→ What to do: With both ends included, repeat exactly the lines of the entries below from the one containing "Carter & Davis (135, 682)" down to the one containing "דף הבית (286, 2167)", and no others.

Start of Dataset entries

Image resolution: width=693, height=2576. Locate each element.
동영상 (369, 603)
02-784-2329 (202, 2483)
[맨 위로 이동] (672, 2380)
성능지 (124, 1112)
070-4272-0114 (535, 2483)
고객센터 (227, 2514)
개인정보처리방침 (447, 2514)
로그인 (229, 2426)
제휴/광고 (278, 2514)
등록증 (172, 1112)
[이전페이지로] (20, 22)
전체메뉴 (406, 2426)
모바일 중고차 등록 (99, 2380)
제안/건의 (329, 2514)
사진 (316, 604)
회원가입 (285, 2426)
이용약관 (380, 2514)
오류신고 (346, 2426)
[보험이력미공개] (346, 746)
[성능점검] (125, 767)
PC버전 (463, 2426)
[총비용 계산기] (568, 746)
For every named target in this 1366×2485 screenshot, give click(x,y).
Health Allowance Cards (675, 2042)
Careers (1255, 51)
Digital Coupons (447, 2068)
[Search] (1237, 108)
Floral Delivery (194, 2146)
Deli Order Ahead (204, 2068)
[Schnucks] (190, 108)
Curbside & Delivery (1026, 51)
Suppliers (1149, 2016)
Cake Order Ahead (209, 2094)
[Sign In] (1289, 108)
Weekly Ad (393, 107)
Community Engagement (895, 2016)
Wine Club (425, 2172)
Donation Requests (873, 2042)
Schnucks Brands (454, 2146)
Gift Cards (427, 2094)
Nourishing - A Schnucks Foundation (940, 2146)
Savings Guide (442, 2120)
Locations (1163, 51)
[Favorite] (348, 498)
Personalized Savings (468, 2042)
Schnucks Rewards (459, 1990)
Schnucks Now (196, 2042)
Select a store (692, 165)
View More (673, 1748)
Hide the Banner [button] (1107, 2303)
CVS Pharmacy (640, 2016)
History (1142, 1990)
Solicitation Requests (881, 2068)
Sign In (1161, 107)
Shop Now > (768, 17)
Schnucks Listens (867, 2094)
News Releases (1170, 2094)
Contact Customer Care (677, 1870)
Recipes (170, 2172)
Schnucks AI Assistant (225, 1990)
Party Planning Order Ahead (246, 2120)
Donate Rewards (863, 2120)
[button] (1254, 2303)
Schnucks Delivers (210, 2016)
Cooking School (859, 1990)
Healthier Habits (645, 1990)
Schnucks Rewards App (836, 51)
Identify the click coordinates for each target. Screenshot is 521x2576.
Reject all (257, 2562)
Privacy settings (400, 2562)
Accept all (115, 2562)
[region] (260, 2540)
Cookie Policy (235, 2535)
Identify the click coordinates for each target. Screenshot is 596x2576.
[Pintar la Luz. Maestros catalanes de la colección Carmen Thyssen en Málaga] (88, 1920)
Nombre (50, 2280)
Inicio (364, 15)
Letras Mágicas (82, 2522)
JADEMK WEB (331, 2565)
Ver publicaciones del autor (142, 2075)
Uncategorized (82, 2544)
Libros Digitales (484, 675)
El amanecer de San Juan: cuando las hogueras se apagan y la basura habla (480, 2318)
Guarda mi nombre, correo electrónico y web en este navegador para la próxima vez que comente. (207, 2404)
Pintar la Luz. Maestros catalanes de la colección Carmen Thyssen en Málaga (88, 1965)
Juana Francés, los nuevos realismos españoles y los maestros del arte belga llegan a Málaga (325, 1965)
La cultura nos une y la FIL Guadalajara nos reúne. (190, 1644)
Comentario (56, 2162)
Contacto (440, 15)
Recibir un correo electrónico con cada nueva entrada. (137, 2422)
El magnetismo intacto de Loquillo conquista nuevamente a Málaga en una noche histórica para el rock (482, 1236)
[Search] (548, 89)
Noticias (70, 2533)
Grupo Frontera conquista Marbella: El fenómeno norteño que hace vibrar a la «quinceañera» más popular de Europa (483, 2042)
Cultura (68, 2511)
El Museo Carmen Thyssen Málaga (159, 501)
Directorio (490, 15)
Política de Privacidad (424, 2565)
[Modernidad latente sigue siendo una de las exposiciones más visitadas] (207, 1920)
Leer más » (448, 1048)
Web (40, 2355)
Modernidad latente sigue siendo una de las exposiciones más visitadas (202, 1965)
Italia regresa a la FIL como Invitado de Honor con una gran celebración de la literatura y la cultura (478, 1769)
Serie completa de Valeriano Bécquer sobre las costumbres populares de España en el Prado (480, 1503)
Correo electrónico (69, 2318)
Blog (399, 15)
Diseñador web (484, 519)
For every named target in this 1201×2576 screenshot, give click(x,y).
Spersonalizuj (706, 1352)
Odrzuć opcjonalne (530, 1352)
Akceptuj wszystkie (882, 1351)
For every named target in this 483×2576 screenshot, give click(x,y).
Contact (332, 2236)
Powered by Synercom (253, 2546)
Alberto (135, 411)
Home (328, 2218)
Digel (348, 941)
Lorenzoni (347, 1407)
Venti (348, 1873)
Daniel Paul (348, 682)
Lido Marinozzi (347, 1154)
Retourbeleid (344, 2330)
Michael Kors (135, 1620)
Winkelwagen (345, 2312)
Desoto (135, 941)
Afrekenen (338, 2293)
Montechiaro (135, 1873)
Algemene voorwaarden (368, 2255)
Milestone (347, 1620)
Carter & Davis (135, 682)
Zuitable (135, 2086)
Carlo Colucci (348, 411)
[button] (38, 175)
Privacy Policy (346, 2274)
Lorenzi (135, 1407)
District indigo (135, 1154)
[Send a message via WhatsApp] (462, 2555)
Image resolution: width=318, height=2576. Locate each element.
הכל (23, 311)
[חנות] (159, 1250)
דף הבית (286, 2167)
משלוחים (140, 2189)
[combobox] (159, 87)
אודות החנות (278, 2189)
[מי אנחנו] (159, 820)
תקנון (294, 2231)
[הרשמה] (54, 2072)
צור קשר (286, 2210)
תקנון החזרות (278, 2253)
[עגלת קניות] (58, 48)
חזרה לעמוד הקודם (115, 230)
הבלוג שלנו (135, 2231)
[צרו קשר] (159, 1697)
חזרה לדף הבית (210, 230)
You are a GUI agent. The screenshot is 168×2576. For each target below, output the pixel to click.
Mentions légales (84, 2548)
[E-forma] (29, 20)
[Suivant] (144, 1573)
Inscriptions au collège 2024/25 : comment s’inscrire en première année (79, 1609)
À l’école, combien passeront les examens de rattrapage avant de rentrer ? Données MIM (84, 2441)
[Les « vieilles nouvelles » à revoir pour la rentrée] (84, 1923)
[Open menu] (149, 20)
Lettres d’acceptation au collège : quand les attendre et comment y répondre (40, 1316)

End of Dataset entries

→ Exercise answer:
Carter & Davis (135, 682)
Zuitable (135, 2086)
Carlo Colucci (348, 411)
[button] (38, 175)
Privacy Policy (346, 2274)
Lorenzi (135, 1407)
District indigo (135, 1154)
[Send a message via WhatsApp] (462, 2555)
Image resolution: width=318, height=2576. Locate each element.
הכל (23, 311)
[חנות] (159, 1250)
דף הבית (286, 2167)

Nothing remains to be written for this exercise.